#### YOUR INSTRUCTIONS
Where the word "agent" occurs in a line of the listing, please copy the line.

#### DATA LISTING

──────────────────────────────

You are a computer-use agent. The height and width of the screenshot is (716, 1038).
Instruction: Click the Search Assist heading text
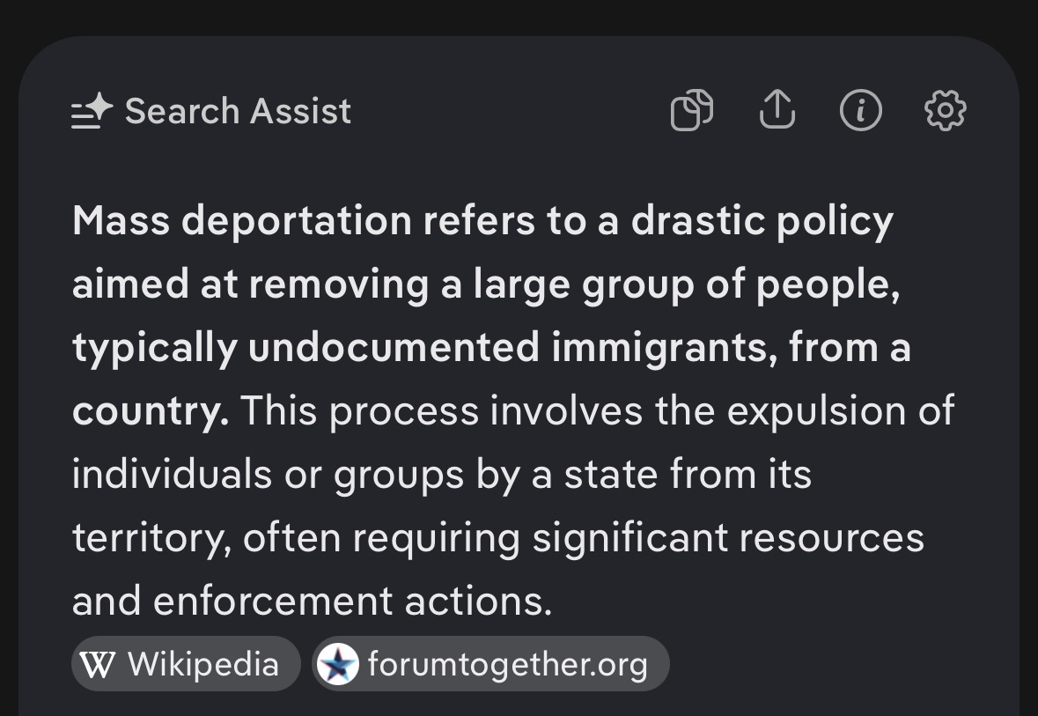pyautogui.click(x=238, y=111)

──────────────────────────────

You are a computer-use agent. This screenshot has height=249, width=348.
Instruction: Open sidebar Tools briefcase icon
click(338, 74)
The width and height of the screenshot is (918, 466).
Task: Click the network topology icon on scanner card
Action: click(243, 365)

──────────────────────────────

#### OUTPUT OF THE EXERCISE
You are a computer-use agent. The height and width of the screenshot is (716, 1038).
You are a computer-use agent. This screenshot has height=249, width=348.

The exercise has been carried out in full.